- Your task:
Take the entries below and reproduce exactly the portion that begins at the line containing "Where should I" and ends at the line containing "Screen dimensions: 1070x842", keeping both ends, dropping pictures, and adding nothing else.

- Stored data:
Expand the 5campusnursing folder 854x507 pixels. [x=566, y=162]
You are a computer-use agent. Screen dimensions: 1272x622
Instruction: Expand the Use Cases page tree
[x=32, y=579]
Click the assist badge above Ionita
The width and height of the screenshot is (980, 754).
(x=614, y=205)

...

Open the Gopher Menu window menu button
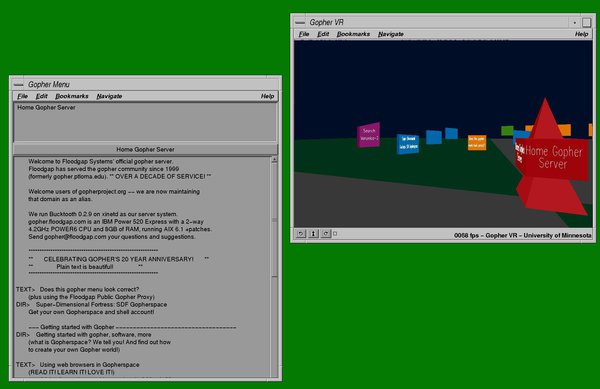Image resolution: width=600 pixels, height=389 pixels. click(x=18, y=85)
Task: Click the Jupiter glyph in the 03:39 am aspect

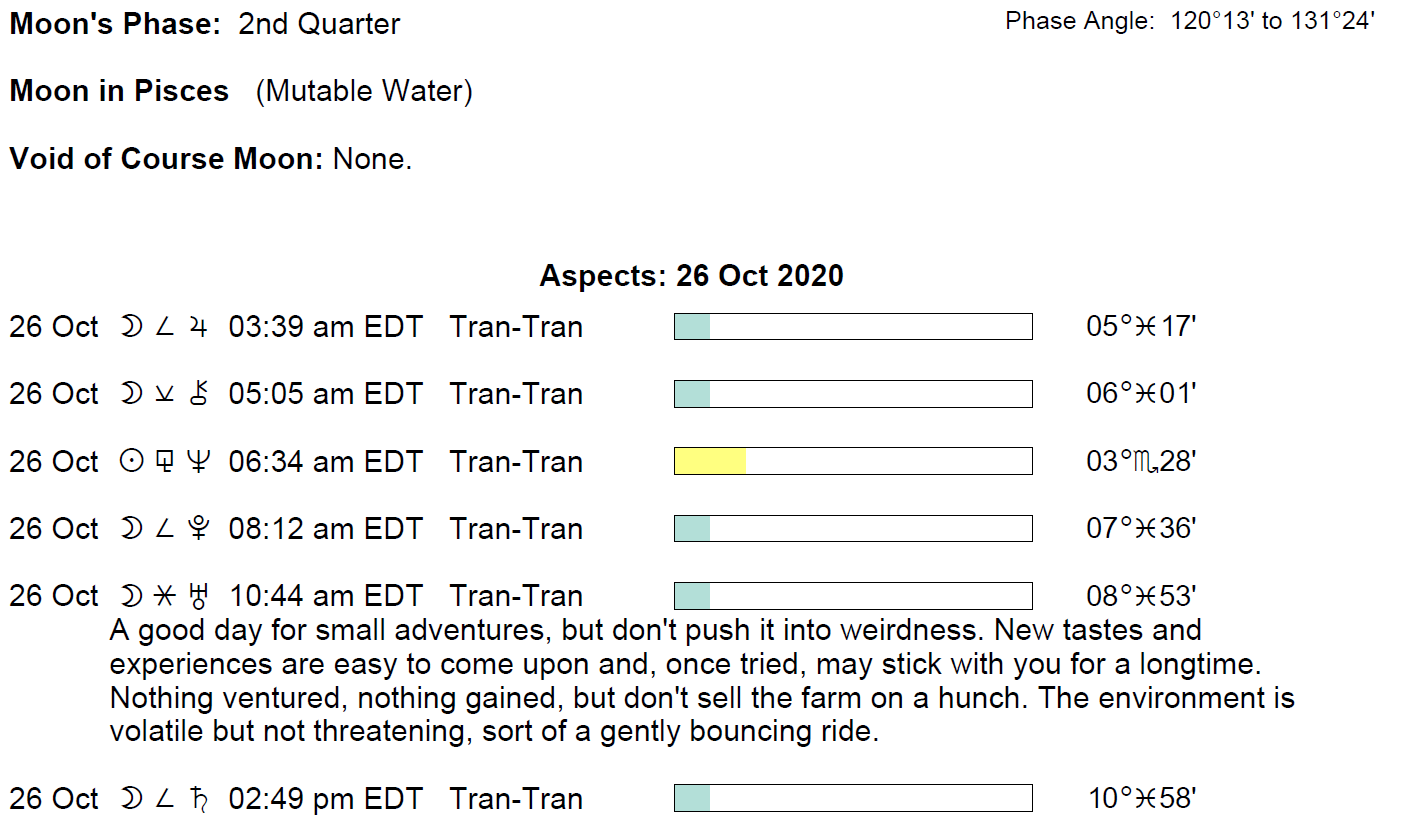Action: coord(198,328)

...

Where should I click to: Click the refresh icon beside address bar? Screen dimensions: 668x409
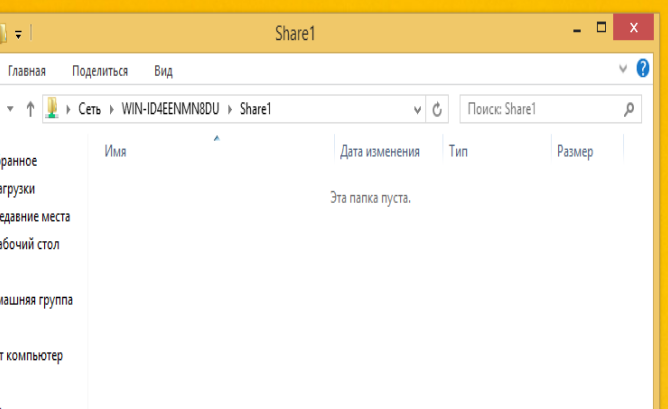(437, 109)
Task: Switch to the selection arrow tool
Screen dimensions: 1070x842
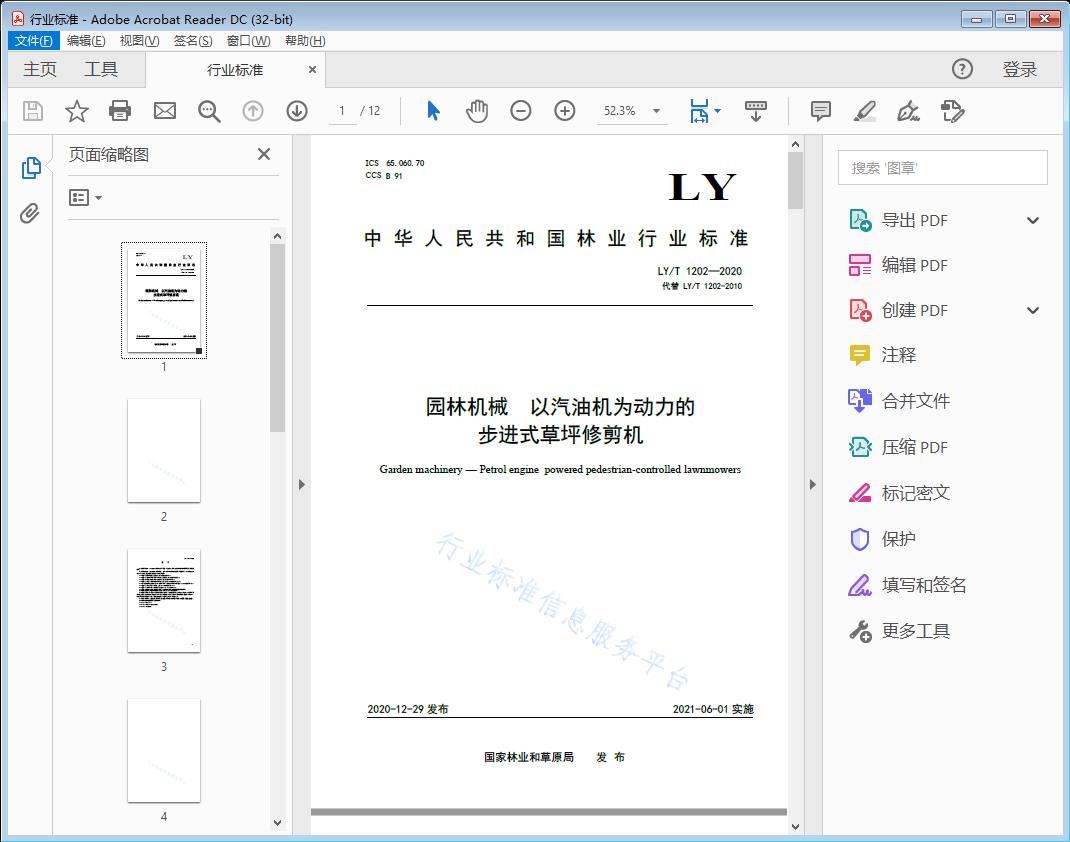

- Task output:
Where should I click to: Click the refresh icon beside address bar? Screen dimensions: 668x409
(437, 109)
Task: Switch to the selection arrow tool
Screen dimensions: 1070x842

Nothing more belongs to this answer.